In 1981, the first Georg von Neumayer Station in the Antarctic was established on the Ekstrom Ice Shelf as a research observatory for geophysical, meteorological and atmospheric chemistry measurements, as well as a logistics base for summer expeditions. Georg von Neumayer, whom the station is named after, was an important patron of Germany's research activities in Antarctica. Ice movements and heavy snow deposits demanded the construction of a new station building in the early 1990s. In March 1992, the new Neumayer station was completed only ten kilometres from the original site.
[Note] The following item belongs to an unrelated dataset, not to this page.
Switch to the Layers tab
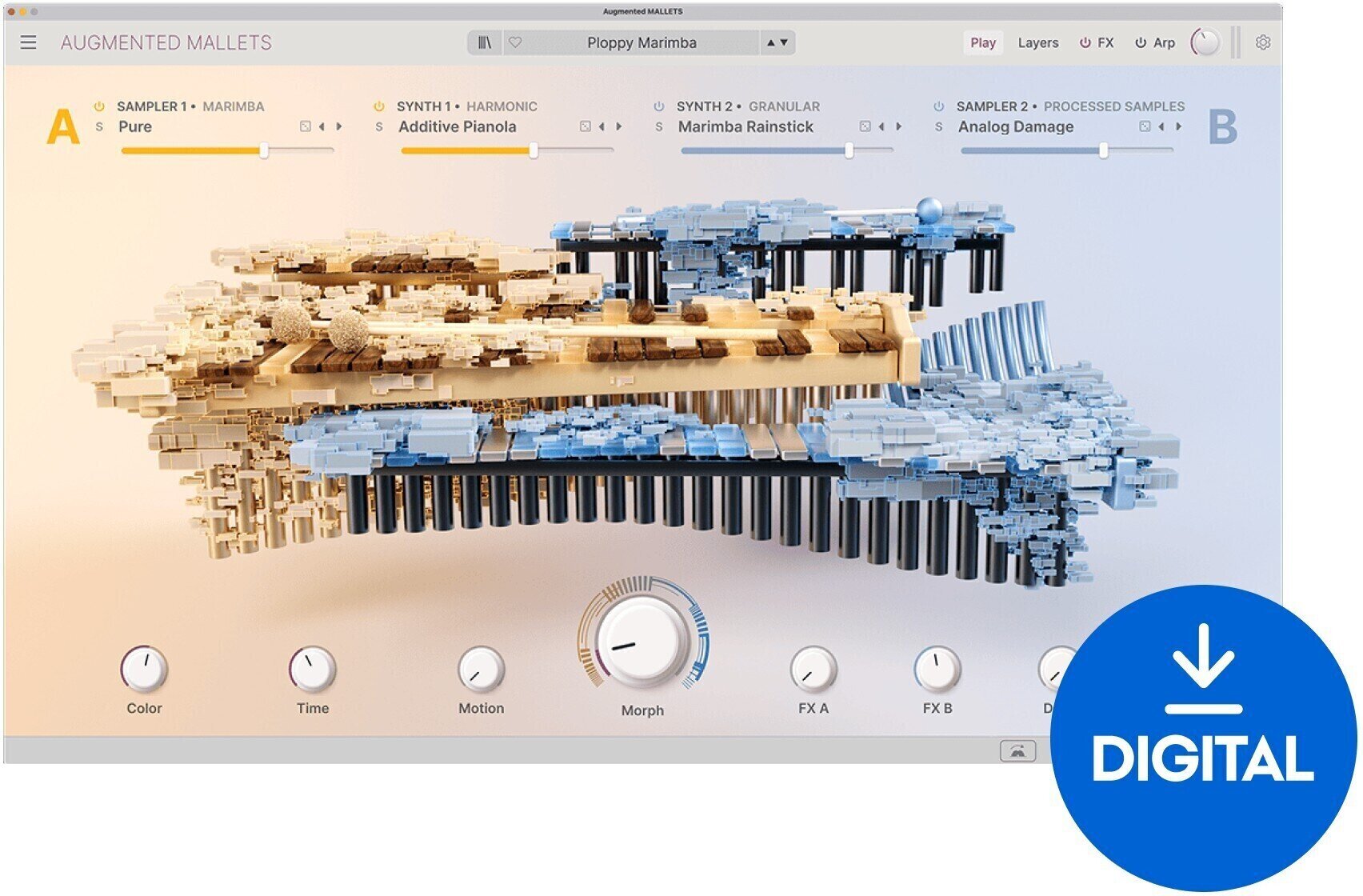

The station's research and observation programme has steadily expanded ever since and now includes monitoring of atmospheric ozone.
The snow-covered Neumayer Station is located on shelf ice 200 metres thick and almost completely flat. All that is visible from the distance are the towers of the station entrance, which project several metres above the snow. The shelf ice margin, destination for supply ships, is ten kilometres away. The station consists of two parallel steel tubes, each eight metres in diameter and approximately 90 metres long, which accommodate containers with living quarters, a kitchen, a mess, a hospital, various laboratories, workshops, a radio operator room, sanitary facilities, two power supply stations and a snow-melting plant.
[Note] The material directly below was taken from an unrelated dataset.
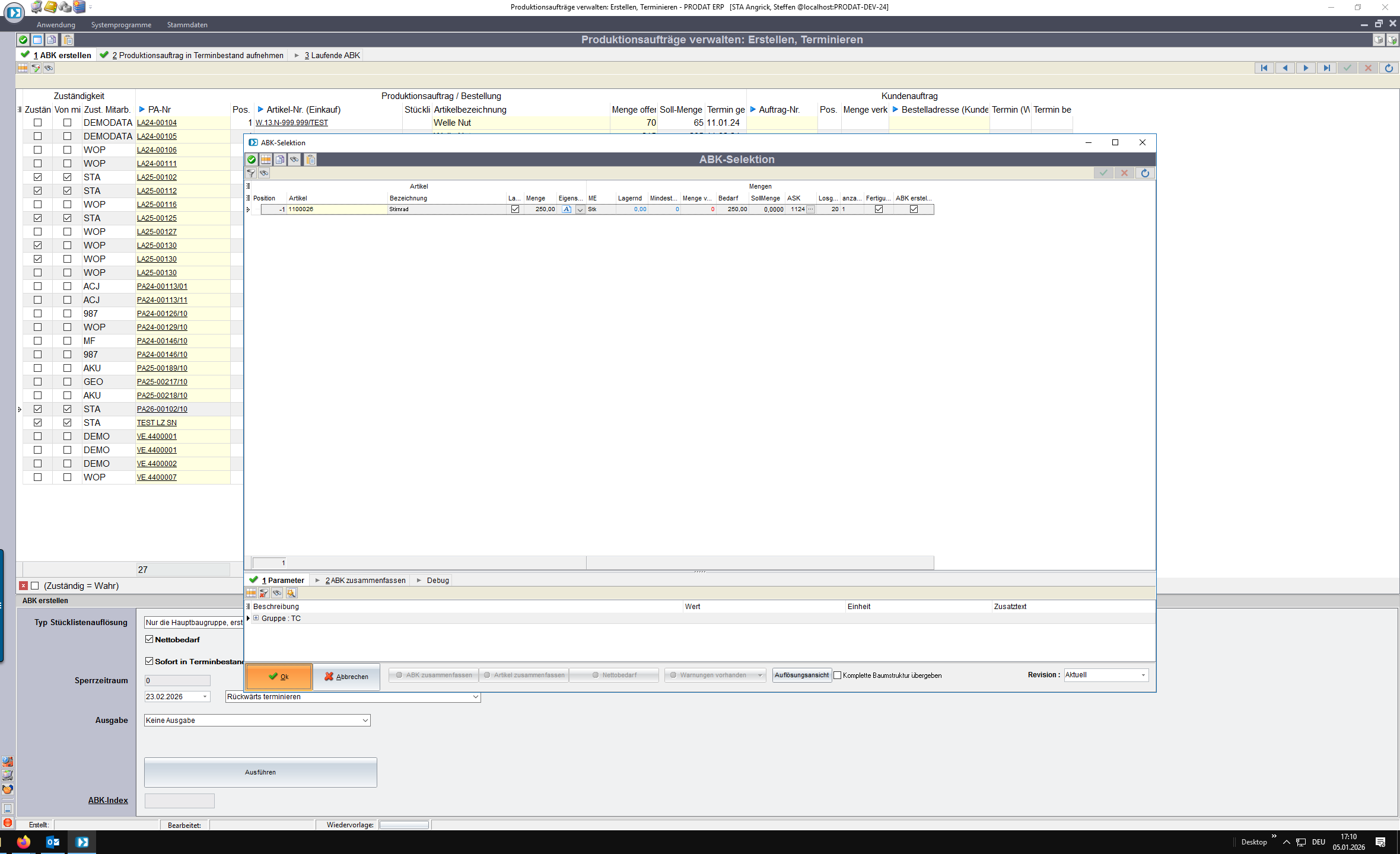Click the clipboard icon in ABK-Selektion toolbar
Viewport: 1400px width, 854px height.
click(x=311, y=160)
Another transverse tube of similar length contains storage, waste and fuel containers, as well as space for vehicles. A tunnel links the main station with a special garage for all station vehicles, ranging from motor sleds to a rotary snowplough.
The station's power supply comes from diesel generators, the waste heat from which is used for the heating system and for melting snow. A 20 kW wind generator is an innovative and eco-friendly source of energy in Antarctica. When the station was being designed, the requirements laid down in the new Protocol on Environmental Protection to the Antarctic Treaty were adhered to, e.g. through the use of environmentally neutral construction materials, catalytic converters for the diesel generators and oil collecting equipment for the oil tanks. Waste is routinely collected and shipped back to Germany once a year.
Nine or at most ten people live and work at Neumayer Station during the Antarctic winter: a medical doctor who also acts as the head of the station, a meteorologist, an airchemist, two geophysicists, an engineer, an electrician, a radio operator/electronics engineer and a cook. Each team overwintering at the station stays there for 14 to 15 months. For nine months of that time, their only link to the outside world is by radio.